You can download the code from the link in description.
The process begins with converting text into embedding vectors and storing them in a vector index or library, like FAISS, for efficient retrieval. This allows for quick document search based on queries. The relevant documents are then fed into a language model (LM) as additional context, enhancing its response capability. While this workflow employs FAISS (vector library), ChromaDB (vector database), and a Hugging Face model, it’s designed to be modular, allowing for the integration of alternative tools or models as per user preference.
Imports
%pip install faiss-cpu==1.7.4 chromadb==0.3.21
This code first uses the pip command to install two separate packages — faiss-cpu==1.7.4 and chromadb==0.3.21. These packages are used for embeddings, vector databases, and search in Linear Latent Models LLM. Specifically, faiss-cpu is a library for efficient similarity search and clustering of dense vectors, while chromadb is a database for storing and searching large collections of molecular structures. By installing these packages, this code is setting up the necessary tools and dependencies for performing efficient and accurate searches in LLM.
Reading Data
import pandas as pd
pdf = pd.read_csv(f"{DA.paths.datasets}/news/labelled_newscatcher_dataset.csv", sep=";")
pdf["id"] = pdf.index
display(pdf)
This code snippet is using the pandas library to read in a CSV file containing data from a labelled newscatcher dataset. The dataset is located within the news folder in a directory specified by a variable called DA.paths.datasets. The data is separated by semicolons. Then, an id column is added to the data frame to uniquely identify each row. Finally, the data frame is displayed in a formatted table.
Vector Library: FAISS
Vector libraries are typically suitable for managing small, static datasets. Unlike full-fledged database solutions, they lack CRUD (Create, Read, Update, Delete) capabilities. This means that if any changes such as additions, removals, or edits are needed in the vector index, it necessitates a complete rebuild from the ground up.

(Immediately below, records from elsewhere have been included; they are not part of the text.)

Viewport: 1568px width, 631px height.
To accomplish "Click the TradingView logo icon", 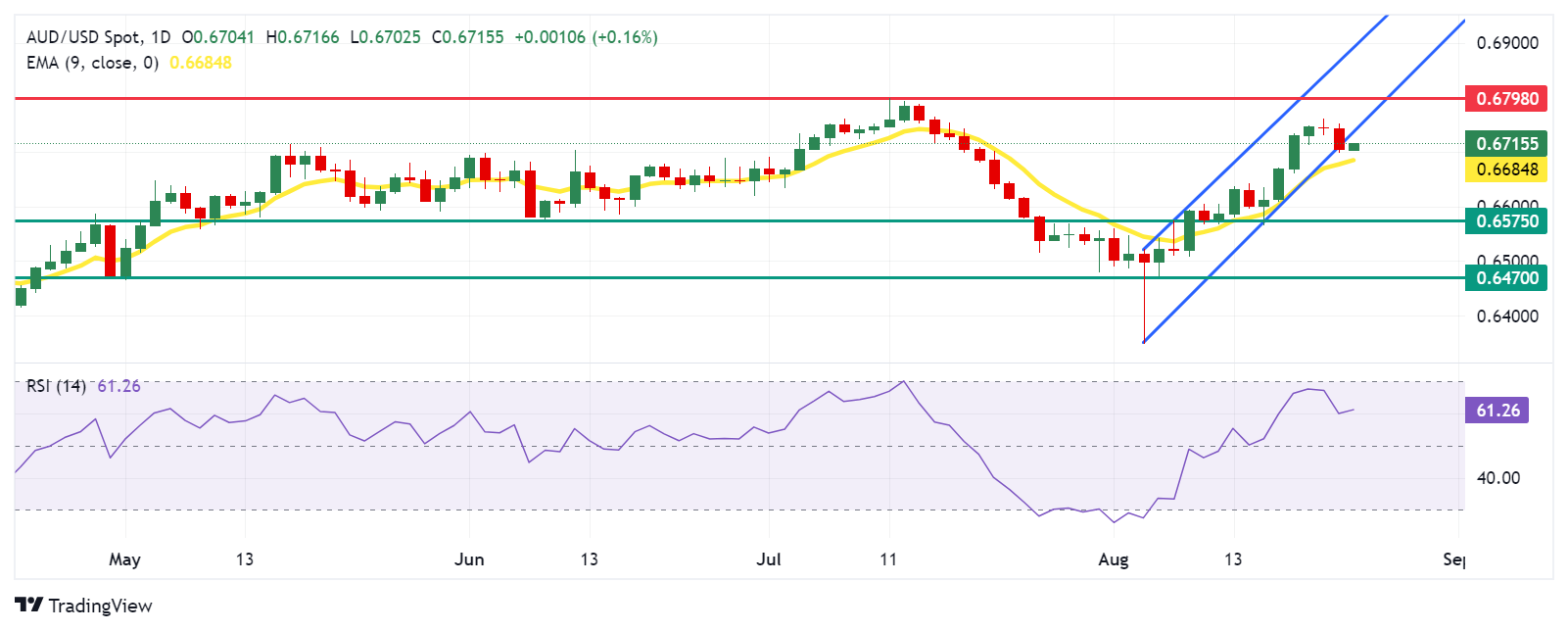I will pos(28,606).
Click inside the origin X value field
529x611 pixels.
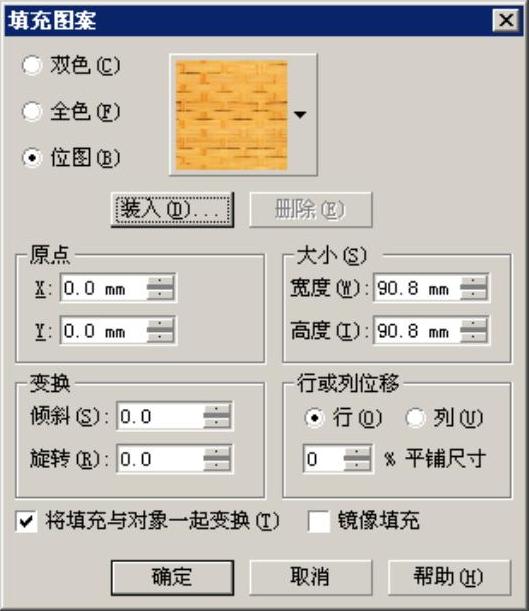point(103,289)
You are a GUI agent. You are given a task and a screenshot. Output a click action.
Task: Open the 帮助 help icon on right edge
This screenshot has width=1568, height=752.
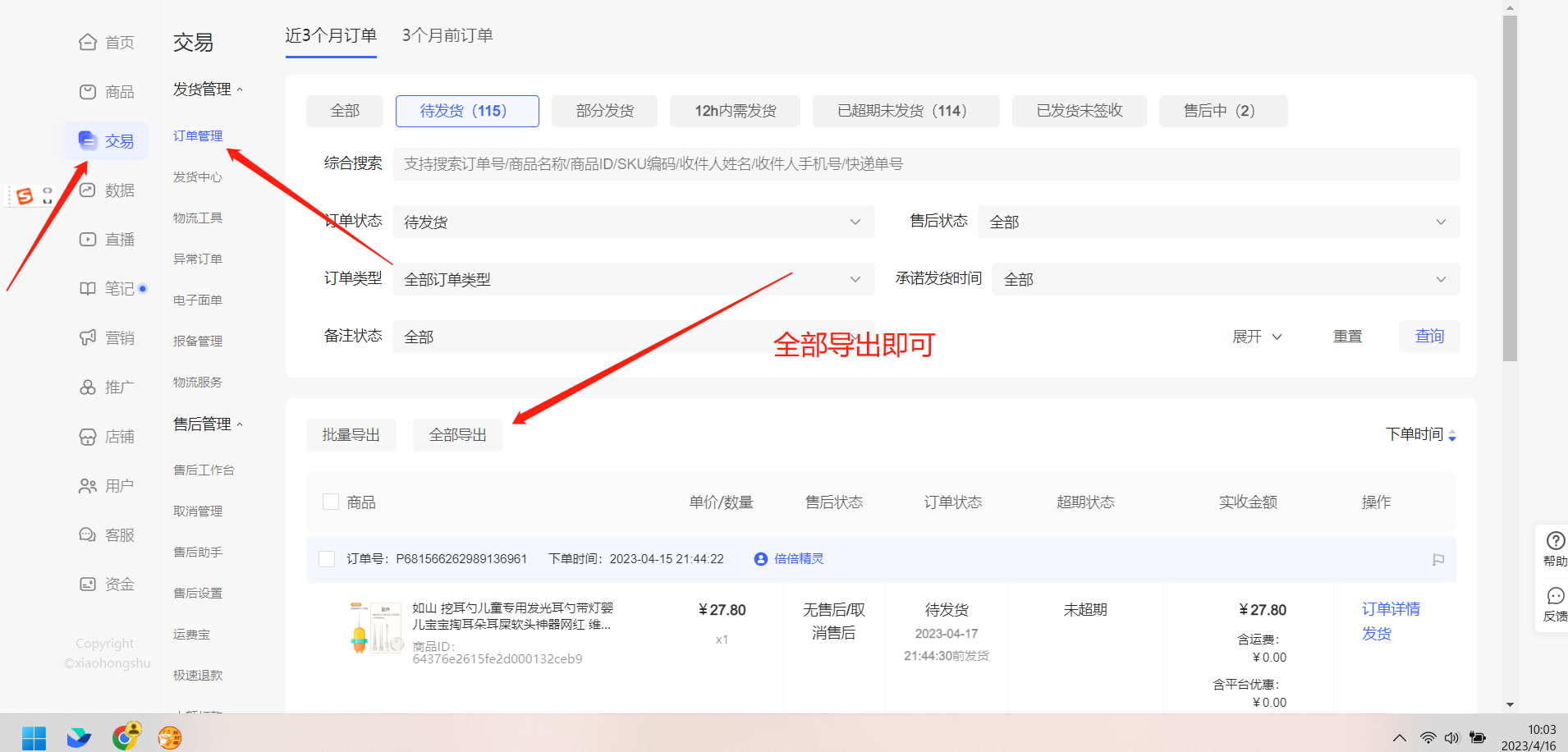click(1555, 541)
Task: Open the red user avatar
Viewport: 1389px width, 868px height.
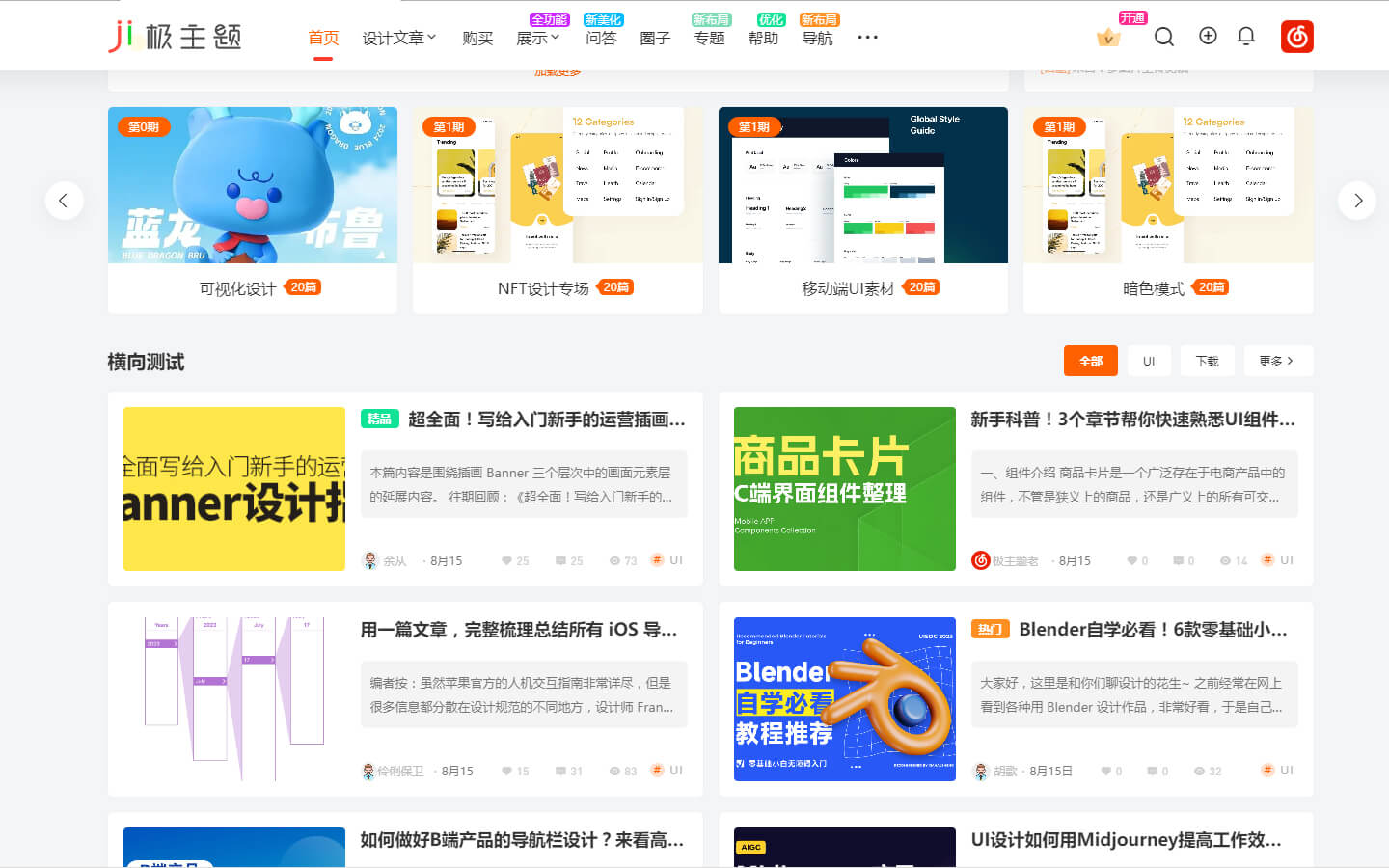Action: (1297, 37)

However, vector libraries come with their advantages — they are easy to use, lightweight, and offer fast performance. Some notable examples of vector libraries include FAISS, ScaNN, ANNOY, and HNSW.
FAISS, in particular, provides various methods for similarity search, such as L2 (Euclidean distance) and cosine similarity. It offers a detailed guide on its implementation, best practices, and how it compares with other vector libraries and databases, making it a valuable resource for those interested in efficient similarity search.
from sentence_transformers import InputExample
pdf_subset = pdf.head(1000)
def example_create_fn(doc1: pd.Series) -> InputExample:
"""
Helper function that outputs a sentence_transformer guid, label, and text
"""
return InputExample(texts=[doc1])
faiss_train_examples = pdf_subset.apply(
lambda x: example_create_fn(x["title"]), axis=1
).tolist()
This code imports a library called sentence_transformers and creates a function called example_create_fn that takes in a pandas series a type of data structure and outputs a sentence_transformer guid, label, and text. It then creates a new variable called faiss_train_examples by applying the example_create_fn function to the first 1000 rows of data in a pandas dataframe called pdf_subset. This new variable is a list of InputExample objects which likely contain the text from the title column of the original dataframe. This code is likely setting up a training dataset for a machine learning task involving embedding and vector databases.